La popularité du hockey balle ne dérougit pas

Il y a un peu plus d’une décennie, l’ancien capitaine des Wildcats de Moncton et des Aigles Bleus de l’Université de Moncton, Christian Gaudet, a eu une idée un peu folle. Avec à peu près pas de moyens, il a mis sur pied une ligue de hockey balle pour les jeunes à Memramcook. Cet été, ils seront plus de 500 hockeyeurs à se donner rendez-vous au Centre communautaire Crossman à Moncton. Et pas seulement les jeunes.

La ligue de hockey balle Goody’s comptera cette année 13 catégories et plus de 60 équipes.

Le circuit Gaudet attire également de plus en plus d’athlètes de niveau élite.

Au fil des ans, on a vu défiler les Conor Garland (Coyotes de l’Arizona), Andrew MacDonald (Flyers de Philadelphie), Patrice Cormier (Barys Astana, Kazakhstan) ou Philippe Myers (Flyers de Philadelphie).

Plusieurs anciens de la LHJMQ ou du Sport universitaire de l’Atlantique (SUA) seront présents cet été, dont Alexandre Jacob, Joey Richard, Stephen Johnson, Adrien Lemay, Bruno Richard, Ian Girard, Glenn Robichaud, Josh Hepditch, Marc-André Côté, Alex Noël, Mathieu Bétournay, Mathieu Martin et Ryan Salvis, pour ne nommer que ceux-là.

Sans compter les nombreux jeunes à partir du niveau novice qui se présentent également à l’aréna Kay.

«On voit les mêmes jeunes revenir depuis plusieurs années.
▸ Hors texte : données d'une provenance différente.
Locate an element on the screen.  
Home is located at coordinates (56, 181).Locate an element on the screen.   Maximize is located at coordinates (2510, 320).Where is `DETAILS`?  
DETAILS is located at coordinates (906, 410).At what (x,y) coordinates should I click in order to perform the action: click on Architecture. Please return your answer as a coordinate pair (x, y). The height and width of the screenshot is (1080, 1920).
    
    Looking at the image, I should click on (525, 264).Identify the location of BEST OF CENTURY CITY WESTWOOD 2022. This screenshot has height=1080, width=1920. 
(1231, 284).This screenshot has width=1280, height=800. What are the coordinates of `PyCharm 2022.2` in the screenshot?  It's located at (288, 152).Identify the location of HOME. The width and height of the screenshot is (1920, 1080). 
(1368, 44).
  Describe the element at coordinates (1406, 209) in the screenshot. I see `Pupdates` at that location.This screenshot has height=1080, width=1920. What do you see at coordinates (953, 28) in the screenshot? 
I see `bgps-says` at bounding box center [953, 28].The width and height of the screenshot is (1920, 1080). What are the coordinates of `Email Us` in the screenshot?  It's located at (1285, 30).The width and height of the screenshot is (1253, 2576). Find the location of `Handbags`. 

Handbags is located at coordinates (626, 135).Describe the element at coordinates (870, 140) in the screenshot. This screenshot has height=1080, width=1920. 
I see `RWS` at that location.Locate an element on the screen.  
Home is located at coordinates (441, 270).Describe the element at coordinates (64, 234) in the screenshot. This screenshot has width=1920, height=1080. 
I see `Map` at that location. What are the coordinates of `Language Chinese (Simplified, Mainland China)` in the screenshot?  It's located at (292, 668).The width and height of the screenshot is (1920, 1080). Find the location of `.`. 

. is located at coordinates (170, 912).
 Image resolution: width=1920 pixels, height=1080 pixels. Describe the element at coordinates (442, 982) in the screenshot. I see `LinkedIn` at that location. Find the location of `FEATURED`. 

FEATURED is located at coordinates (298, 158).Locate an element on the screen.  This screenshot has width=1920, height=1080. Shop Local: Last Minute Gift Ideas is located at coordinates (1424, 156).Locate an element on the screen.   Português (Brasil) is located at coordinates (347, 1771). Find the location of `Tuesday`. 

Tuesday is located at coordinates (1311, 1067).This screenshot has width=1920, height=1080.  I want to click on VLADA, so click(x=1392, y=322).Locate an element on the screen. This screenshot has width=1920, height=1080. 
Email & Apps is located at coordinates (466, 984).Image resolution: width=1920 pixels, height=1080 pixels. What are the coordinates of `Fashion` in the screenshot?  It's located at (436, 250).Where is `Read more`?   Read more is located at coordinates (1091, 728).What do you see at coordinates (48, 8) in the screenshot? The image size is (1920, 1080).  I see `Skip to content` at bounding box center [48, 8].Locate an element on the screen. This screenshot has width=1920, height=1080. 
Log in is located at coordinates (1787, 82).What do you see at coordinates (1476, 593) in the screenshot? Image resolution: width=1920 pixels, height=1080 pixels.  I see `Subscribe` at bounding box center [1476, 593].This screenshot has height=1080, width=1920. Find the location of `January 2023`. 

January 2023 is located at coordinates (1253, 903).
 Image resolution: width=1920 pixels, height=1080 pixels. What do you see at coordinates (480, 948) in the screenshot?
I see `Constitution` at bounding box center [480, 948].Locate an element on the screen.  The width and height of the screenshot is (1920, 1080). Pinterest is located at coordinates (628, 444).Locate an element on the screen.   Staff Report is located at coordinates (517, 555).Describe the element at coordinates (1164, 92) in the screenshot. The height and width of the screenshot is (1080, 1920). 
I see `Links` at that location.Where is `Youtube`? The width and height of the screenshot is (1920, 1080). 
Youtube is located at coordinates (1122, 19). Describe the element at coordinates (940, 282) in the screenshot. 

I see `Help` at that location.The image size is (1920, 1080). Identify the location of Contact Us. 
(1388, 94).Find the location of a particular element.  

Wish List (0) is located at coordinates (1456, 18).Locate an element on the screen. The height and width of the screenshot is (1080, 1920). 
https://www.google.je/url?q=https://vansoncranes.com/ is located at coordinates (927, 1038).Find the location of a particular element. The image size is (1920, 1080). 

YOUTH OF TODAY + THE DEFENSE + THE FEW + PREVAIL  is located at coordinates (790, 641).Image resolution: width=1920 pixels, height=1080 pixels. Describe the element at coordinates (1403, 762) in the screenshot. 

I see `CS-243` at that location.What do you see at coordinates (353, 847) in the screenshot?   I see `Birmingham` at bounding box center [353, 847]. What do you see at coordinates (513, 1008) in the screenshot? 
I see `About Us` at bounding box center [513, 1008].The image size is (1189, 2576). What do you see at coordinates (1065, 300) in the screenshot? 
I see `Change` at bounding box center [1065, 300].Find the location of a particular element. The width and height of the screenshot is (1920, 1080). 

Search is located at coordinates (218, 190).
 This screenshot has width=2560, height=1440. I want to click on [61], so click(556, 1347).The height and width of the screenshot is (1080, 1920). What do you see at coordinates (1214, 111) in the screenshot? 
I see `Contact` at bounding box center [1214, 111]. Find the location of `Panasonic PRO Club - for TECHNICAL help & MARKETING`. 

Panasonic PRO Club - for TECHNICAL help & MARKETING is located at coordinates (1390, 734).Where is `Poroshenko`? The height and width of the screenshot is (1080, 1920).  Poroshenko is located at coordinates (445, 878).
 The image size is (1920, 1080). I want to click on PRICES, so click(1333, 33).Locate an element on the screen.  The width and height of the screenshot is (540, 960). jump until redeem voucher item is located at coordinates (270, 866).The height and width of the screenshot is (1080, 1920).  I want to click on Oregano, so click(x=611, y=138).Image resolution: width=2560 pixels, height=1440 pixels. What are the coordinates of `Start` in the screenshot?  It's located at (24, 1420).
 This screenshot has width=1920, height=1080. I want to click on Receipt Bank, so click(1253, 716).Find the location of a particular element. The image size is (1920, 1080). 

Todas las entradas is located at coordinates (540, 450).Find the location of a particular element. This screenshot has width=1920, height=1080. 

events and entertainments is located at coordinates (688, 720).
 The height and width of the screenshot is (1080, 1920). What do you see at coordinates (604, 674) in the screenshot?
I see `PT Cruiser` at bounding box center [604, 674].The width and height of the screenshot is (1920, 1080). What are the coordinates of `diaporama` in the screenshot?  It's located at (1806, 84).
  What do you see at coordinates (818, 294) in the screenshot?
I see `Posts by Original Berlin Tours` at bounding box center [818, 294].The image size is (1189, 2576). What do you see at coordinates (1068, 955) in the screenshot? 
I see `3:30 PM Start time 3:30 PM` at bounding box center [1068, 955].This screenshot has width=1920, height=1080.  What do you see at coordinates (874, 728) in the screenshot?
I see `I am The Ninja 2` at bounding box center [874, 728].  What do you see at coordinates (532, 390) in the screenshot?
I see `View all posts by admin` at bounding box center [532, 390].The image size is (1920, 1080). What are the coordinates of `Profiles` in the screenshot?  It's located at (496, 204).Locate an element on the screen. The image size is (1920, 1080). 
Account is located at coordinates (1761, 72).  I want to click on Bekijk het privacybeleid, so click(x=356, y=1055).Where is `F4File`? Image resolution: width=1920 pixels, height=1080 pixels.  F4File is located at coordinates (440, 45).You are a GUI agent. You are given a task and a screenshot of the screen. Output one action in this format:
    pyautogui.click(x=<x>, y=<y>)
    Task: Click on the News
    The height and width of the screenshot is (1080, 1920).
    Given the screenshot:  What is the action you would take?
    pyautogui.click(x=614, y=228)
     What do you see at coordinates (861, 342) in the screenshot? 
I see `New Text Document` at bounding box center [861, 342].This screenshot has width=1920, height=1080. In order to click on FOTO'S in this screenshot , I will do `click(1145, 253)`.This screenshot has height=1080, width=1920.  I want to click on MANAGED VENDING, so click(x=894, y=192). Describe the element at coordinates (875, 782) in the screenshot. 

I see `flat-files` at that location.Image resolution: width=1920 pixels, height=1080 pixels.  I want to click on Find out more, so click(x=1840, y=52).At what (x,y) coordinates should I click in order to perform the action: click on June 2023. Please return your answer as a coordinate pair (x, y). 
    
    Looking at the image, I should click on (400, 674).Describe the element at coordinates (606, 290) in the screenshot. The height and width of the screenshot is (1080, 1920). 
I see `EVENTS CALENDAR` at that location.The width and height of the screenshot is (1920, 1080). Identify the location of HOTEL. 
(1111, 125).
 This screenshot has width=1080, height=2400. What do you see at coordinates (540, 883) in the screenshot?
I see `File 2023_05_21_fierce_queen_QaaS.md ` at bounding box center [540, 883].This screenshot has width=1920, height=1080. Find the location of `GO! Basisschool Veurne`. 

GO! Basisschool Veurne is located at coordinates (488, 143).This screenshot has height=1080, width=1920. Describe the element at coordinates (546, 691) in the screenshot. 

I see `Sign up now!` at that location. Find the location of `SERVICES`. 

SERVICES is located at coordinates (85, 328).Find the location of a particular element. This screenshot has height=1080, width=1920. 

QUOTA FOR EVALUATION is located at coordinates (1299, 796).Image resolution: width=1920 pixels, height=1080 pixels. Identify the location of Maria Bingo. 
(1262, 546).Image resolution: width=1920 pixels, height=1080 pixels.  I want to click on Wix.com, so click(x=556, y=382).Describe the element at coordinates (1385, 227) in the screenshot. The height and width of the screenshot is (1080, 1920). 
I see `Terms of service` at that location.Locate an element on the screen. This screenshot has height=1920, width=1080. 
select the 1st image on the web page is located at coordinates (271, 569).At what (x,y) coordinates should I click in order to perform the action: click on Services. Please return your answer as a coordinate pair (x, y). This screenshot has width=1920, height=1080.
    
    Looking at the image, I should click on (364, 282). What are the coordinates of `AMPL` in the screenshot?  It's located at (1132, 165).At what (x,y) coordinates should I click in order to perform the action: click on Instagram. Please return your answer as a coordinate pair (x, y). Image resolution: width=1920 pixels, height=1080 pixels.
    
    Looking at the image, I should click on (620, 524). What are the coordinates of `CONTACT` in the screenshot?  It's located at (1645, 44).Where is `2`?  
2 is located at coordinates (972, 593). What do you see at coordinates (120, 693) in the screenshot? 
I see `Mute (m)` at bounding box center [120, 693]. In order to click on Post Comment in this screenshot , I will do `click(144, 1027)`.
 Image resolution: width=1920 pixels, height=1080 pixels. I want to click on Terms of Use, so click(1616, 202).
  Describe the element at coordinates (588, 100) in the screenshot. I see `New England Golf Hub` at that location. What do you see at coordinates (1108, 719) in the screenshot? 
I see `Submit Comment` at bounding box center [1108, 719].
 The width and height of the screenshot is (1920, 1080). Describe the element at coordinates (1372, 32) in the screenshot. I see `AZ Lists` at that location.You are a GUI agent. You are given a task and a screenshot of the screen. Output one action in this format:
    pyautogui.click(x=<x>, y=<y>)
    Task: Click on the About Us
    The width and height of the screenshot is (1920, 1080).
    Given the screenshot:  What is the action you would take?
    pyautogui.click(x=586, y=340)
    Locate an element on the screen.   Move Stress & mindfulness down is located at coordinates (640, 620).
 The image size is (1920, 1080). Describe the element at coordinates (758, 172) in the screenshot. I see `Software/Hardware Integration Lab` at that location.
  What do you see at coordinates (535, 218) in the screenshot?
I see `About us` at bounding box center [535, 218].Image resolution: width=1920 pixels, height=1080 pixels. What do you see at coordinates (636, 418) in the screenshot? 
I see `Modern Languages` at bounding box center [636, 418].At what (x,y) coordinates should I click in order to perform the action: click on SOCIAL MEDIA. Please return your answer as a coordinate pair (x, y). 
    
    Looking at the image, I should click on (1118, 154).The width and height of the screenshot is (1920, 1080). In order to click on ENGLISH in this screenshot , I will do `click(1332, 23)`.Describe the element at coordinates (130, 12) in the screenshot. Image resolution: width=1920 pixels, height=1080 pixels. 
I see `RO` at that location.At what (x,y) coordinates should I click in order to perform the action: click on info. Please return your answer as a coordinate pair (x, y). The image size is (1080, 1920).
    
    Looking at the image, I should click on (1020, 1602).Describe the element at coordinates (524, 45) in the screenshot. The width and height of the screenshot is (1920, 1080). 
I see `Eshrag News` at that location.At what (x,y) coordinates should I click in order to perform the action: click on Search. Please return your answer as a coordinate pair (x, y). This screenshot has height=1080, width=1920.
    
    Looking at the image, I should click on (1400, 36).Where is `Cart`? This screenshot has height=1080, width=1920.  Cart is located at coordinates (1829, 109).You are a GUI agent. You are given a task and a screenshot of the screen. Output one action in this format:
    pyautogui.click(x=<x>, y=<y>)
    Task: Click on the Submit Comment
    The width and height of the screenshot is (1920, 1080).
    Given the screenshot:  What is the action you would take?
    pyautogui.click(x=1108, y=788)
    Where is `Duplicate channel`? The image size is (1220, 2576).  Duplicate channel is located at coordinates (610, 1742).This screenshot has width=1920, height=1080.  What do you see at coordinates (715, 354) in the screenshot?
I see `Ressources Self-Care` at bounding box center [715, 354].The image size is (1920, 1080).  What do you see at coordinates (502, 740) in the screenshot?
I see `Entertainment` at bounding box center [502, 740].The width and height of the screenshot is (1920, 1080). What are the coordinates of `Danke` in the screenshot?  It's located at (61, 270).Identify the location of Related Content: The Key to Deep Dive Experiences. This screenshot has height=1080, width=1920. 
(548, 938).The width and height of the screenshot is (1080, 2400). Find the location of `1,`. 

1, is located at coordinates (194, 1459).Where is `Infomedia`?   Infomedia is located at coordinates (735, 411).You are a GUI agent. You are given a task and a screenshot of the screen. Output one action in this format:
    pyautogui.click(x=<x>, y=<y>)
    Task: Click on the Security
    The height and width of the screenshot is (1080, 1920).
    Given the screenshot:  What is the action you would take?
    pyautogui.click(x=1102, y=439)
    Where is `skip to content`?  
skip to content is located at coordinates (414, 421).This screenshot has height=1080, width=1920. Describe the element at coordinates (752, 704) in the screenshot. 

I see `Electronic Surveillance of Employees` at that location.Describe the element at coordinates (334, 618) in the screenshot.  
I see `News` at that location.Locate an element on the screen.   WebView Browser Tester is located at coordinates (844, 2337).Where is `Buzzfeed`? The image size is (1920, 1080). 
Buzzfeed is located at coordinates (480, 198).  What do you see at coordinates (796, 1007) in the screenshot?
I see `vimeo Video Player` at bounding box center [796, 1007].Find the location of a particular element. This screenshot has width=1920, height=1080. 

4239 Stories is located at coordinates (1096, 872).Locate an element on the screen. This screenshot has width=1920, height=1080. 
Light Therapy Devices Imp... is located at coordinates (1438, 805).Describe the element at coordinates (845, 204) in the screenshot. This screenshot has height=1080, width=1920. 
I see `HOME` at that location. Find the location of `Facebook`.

J’ai vu certains à l’âge de sept ou huit ans, qui arrivent à 18 ans. Ça passe vite. On a des gros noms qui viennent jouer avec nous tous les étés et ça aide pour la croissance de la ligue», raconte le président et fondateur de la ligue, Christian Gaudet.

«Je suis également chanceux d’avoir de très bons entraîneurs (une dizaine). Des gars comme Stephen Johnson aiment vraiment aider les jeunes et s’impliquent beaucoup dans la ligue. Il aime vraiment ça et on dirait que c’est contagieux», souligne-t-il.

Les adeptes proviennent de Memramcook, Shediac, Cap-Pelé, Moncton, Riverview, Dieppe, Barachois, Cocagne et même Petitcodiac.

Plusieurs joueurs de haut niveau utilisent ce circuit comme entraînement estival.

«C’est excellent pour le cardio des athlètes. Plusieurs en ont un peu assez de l’entraînement dans le gymnase parce que ça devient un peu comme un travail. Ils aiment beaucoup venir jouer avec leurs amis pour briser la routine», souligne Gaudet.

«Parfois, être toujours sur la glace, ce n’est pas bon. Le hockey balle demande les mêmes habiletés, mais c’est plus axé sur le plaisir de jouer et le développement de nos habiletés.»

Pour les plus jeunes, le hockey balle peut devenir une belle initiation au sport.

«Il y a souvent des jeunes qui sont intimidés de commencer à jouer sur la glace. Tu dois apprendre à patiner, à passer et à lancer la rondelle. Juste le côté patin, c’est souvent une grosse affaire pour eux autres», explique le président.

«Le hockey balle encourage les jeunes à vouloir jouer au hockey. Plusieurs parents me disent que ça fait des années qu’ils essaient de pousser leur jeune à jouer au hockey, mais ils ne sont juste pas intéressés par le hockey sur glace», ajoute-t-il.

«Pour les plus jeunes, c’est presque comme un cours d’éducation physique, mais avec du plaisir en plus. Au début, on passait trop de temps à expliquer les exercices et moins sur le fun. Après un an ou deux, on s’est ajusté pour avoir un bon mélange des deux.»

La saison estivale a pris son envol le 27 mai et se terminera à la fin du mois d’août.

Quelques places sont toujours disponibles.